Heterozygous ATM mutations do not contribute to early onset of breast cancer

Ataxia telangiectasia (AT) is a recessive syndrome, including cerebellar degeneration, immunologic defects and cancer predisposition(1,2), attributed to mutations in the recently isolated ATM (ataxia telangiectasia, mutated) gene(3). AT is diagnosed in 1/40,000 to 1/100,000 live births, with carriers calculated to comprise similar to 1% of the population. Studies of AT families have suggested that female relatives presumed to be carriers have a 5 to 8-fold increased risk for developing breast cancer(4,5), raising the possibility that germline ATM mutations may account for similar to 5% of all breast cancer cases.
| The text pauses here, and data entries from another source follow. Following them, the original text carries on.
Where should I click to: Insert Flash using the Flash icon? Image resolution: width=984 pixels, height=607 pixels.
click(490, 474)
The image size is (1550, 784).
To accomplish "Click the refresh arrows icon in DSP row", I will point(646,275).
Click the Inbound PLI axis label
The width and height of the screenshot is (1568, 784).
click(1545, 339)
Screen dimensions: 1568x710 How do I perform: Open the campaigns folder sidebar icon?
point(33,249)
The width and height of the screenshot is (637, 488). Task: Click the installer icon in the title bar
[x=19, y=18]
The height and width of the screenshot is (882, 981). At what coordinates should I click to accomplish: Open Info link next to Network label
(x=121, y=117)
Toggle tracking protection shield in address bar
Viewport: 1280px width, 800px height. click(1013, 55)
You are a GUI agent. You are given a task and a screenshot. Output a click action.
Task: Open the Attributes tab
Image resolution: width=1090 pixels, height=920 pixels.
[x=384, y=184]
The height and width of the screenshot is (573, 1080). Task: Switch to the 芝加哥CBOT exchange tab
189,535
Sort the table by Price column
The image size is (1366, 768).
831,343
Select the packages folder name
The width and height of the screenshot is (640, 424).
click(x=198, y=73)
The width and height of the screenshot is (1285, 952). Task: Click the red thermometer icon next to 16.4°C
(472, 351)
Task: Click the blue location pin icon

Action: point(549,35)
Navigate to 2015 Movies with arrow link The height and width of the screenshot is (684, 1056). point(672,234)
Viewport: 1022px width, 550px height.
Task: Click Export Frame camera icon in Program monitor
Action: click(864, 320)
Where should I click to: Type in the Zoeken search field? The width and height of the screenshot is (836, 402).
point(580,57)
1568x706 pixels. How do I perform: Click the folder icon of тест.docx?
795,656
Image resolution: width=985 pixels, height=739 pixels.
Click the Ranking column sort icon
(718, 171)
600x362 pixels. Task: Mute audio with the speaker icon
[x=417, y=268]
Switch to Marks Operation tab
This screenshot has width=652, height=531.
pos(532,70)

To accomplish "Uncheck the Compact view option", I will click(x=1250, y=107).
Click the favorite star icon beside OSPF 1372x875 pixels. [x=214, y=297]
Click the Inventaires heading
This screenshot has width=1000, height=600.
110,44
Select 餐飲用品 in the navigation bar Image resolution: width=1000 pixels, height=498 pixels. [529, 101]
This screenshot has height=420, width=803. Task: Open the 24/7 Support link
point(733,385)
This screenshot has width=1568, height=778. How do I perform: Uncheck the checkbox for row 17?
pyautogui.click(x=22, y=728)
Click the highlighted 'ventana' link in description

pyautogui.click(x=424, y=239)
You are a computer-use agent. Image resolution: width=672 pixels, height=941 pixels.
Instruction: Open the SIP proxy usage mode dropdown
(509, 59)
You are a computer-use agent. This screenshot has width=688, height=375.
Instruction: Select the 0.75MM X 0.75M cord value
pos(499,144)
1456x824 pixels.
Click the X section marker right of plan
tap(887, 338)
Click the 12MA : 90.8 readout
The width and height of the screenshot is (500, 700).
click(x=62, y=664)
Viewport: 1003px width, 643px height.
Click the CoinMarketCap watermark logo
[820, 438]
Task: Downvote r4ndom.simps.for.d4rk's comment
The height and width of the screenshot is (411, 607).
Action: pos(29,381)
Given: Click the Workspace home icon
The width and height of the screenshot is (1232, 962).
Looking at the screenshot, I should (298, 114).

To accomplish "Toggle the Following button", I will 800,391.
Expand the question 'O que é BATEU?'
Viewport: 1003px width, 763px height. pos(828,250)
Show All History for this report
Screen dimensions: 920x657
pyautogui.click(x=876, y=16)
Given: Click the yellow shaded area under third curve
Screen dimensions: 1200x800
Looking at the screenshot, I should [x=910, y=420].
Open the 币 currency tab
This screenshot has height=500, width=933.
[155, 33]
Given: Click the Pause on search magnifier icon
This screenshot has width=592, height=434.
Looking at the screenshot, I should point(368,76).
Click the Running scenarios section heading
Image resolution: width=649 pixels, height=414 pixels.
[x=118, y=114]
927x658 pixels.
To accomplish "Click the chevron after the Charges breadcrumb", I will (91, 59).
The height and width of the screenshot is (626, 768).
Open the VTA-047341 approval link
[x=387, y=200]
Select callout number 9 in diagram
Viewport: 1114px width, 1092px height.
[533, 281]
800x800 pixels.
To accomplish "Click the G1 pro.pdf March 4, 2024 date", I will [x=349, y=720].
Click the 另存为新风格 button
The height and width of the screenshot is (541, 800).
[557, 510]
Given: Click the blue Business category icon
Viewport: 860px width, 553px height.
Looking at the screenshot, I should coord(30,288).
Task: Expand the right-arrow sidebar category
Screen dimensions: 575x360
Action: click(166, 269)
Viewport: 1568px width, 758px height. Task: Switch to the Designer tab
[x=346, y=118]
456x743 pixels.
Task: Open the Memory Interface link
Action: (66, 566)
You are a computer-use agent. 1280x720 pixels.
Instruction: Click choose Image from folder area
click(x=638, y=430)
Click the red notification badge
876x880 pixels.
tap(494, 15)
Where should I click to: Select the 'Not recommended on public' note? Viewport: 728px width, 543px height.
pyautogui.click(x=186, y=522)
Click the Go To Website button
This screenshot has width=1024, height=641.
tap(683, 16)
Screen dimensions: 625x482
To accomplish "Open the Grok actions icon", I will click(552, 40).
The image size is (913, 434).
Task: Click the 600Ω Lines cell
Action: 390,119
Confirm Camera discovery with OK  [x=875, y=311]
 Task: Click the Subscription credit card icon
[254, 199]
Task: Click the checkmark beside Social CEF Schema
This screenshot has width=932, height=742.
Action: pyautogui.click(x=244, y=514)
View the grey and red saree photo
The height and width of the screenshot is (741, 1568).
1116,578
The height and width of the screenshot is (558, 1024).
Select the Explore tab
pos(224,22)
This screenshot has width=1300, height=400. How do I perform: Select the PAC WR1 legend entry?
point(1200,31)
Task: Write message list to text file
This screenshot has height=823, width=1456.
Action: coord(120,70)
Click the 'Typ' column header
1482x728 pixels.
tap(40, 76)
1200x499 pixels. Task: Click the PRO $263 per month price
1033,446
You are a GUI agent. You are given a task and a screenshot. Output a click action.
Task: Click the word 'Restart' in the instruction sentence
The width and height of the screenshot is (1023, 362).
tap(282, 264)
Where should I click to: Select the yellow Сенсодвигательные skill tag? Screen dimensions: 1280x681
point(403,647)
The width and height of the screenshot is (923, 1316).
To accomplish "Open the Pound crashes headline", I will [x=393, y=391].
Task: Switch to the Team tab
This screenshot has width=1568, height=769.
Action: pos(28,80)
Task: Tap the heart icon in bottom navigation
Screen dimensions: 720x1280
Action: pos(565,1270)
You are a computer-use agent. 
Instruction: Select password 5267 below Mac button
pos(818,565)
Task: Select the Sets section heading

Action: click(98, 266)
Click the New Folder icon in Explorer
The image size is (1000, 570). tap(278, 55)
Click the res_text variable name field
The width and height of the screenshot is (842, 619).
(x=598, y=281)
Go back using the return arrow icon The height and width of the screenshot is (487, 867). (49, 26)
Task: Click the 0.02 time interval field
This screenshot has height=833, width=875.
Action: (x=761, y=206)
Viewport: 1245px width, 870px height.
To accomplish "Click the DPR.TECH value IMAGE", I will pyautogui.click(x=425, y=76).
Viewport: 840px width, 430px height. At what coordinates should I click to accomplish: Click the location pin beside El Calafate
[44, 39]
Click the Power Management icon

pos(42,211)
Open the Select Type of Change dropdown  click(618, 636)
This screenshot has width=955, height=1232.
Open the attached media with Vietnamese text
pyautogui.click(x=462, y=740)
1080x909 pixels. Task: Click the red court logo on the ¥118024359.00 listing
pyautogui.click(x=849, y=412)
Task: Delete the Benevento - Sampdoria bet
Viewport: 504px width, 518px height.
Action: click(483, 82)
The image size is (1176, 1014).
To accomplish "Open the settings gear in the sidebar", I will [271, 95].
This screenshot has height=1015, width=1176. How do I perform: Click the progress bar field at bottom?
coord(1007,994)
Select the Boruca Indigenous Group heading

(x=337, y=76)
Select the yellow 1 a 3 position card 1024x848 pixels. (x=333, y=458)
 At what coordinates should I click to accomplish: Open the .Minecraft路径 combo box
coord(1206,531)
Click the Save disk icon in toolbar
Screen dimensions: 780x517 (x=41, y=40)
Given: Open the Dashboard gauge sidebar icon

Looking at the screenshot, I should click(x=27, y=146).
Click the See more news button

The increased risk for breast cancer reported for AT family members has been most evident among younger women, leading to an age-specific relative risk model predicting that 8% of breast cancer in women under age 40 arises in AT carriers, compared with 2% of cases between 40-59 years(6). To test this hypothesis, we undertook a germ-line mutational analysis of the ATM gene in a population of women with early onset of breast cancer, using a protein truncation (PTT) assay to detect chain-terminating mutations, which account for 90% of mutations identified in children with AT(7-11). We detected a heterozygous ATM mutation in 2/202 (1%) controls, consistent with the frequency of AT carriers predicted from epidemiologic studies. ATM mutations were present in only 2/401 (0.5%) women with early onset of breast cancer (P = 0.6). We conclude that heterozygous ATM mutations do not confer genetic predisposition to early onset of breast cancer.